[Page and screen pointing data]
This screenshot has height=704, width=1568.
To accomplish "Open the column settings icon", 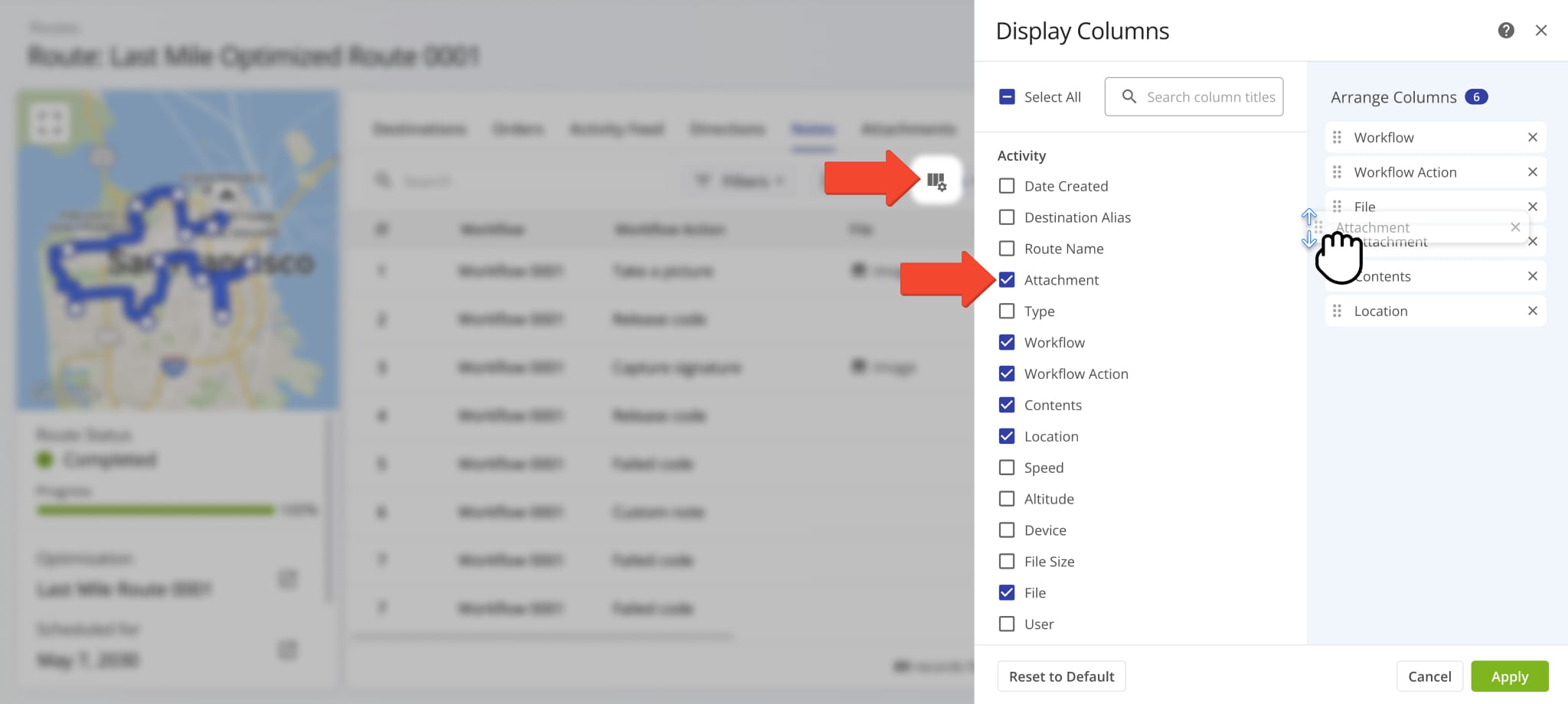I will click(x=936, y=181).
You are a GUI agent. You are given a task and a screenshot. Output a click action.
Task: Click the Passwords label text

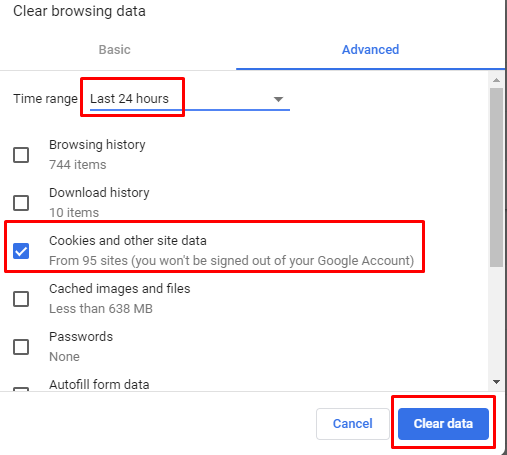81,337
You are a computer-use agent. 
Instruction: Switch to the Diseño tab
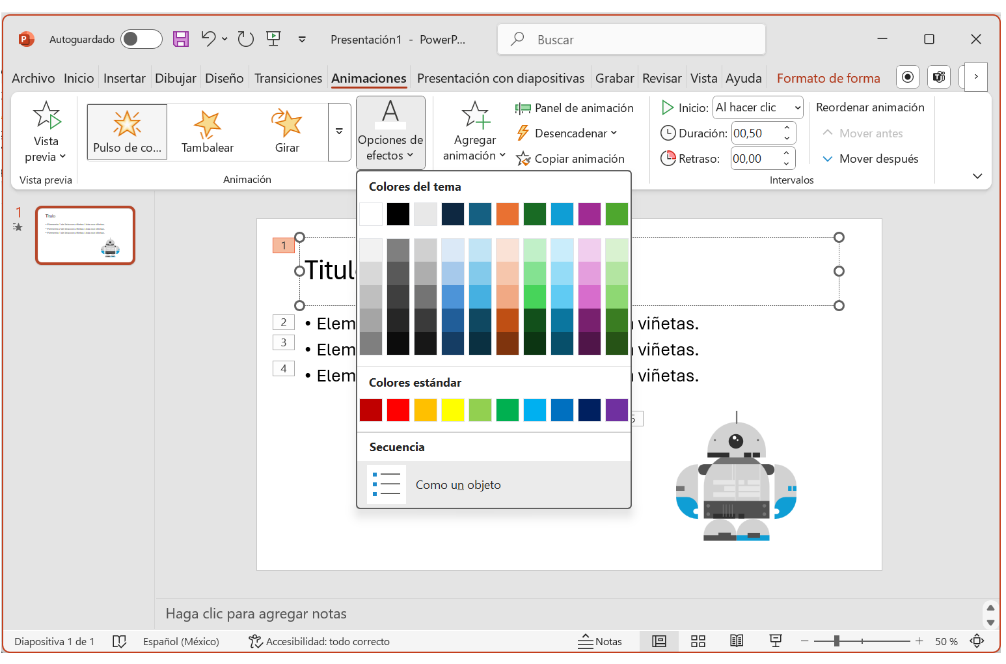point(224,78)

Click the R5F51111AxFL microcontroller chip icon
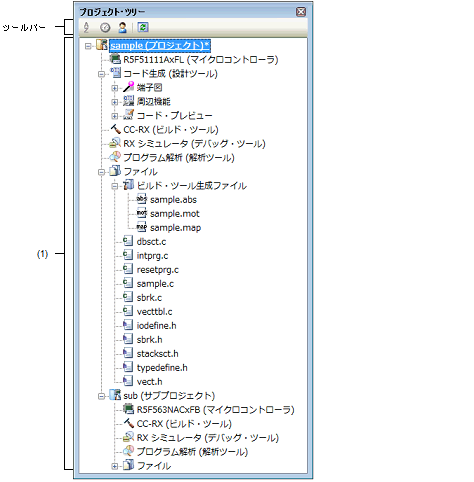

**Directive**:
Can you rewrite the entries from the line containing "You are a computer-use agent." through the end of the entries, replacing "Switch to" with "Open" and leaving everything else unchanged? Leave the pictures out of your answer.

**Problem solution**:
You are a computer-use agent. 
Instruction: Open the Diseño tab
point(224,78)

Click the R5F51111AxFL microcontroller chip icon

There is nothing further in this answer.